_Exercise objective_
Print exactly the lines of the listing below from the one containing "The width and" through the final line, both included, and no pictures.

_Study material_

□ □ □

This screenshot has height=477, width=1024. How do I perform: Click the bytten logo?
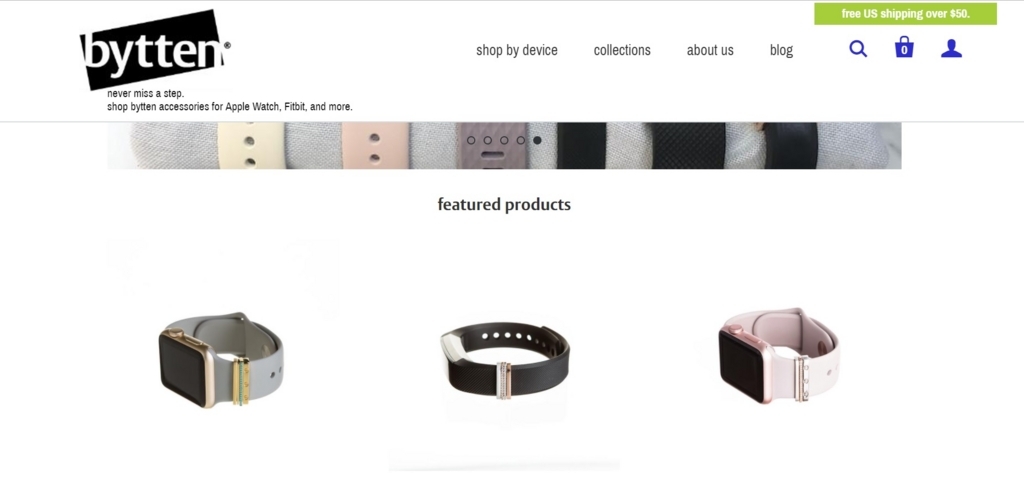pyautogui.click(x=155, y=49)
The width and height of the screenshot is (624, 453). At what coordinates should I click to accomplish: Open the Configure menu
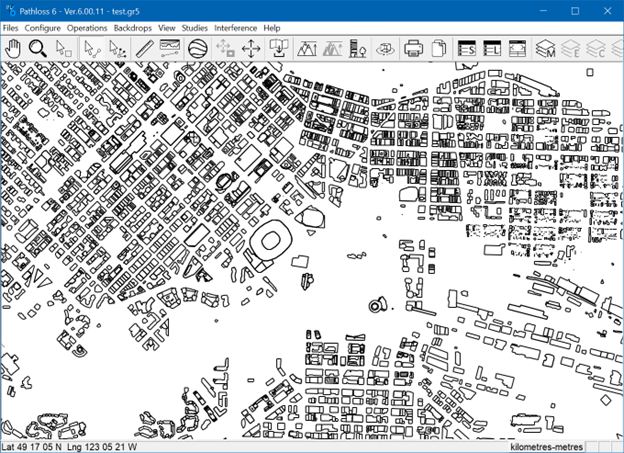click(43, 28)
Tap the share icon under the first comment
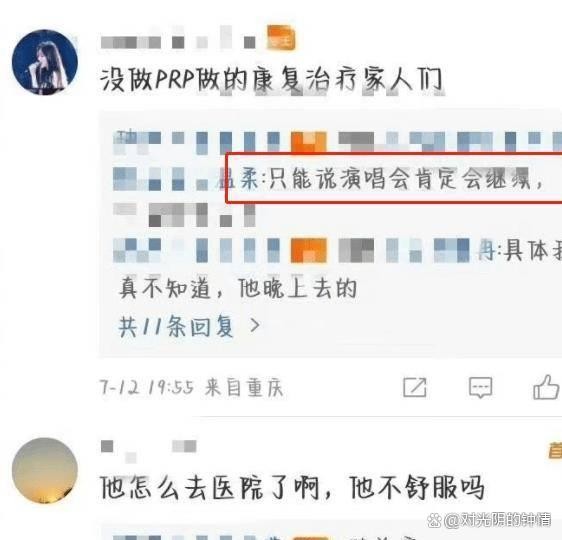This screenshot has width=562, height=540. coord(415,387)
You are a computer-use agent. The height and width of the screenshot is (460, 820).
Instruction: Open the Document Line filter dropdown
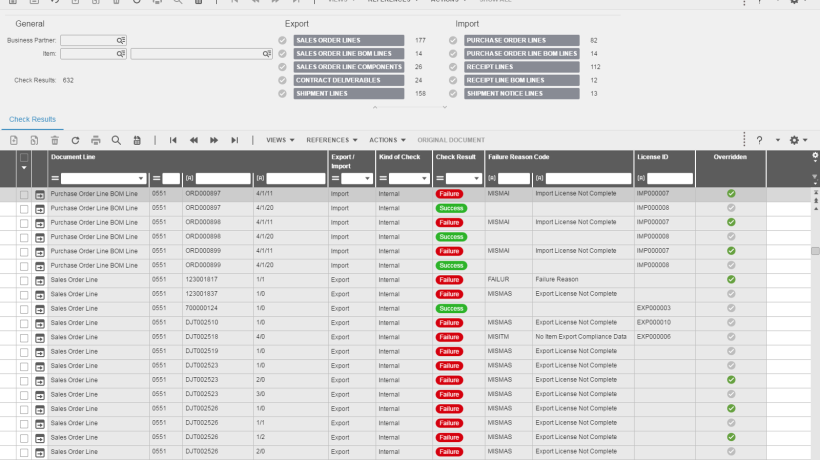pos(141,179)
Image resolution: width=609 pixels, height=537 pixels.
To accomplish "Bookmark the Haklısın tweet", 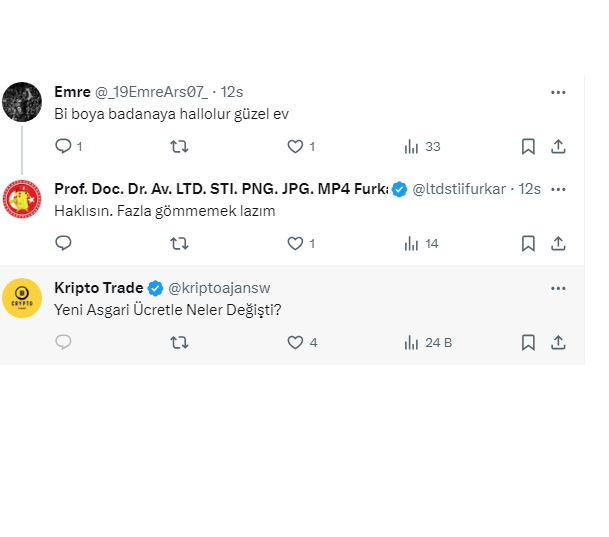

□ □ □

_Answer to the exercise_
The width and height of the screenshot is (624, 453). At what coordinates should I click to accomplish: Open the Configure menu
click(43, 28)
Tap the share icon under the first comment
This screenshot has width=562, height=540. coord(415,387)
You are a computer-use agent. The height and width of the screenshot is (460, 820).
Instruction: Open the Document Line filter dropdown
pos(141,179)
Image resolution: width=609 pixels, height=537 pixels.
To accomplish "Bookmark the Haklısın tweet", 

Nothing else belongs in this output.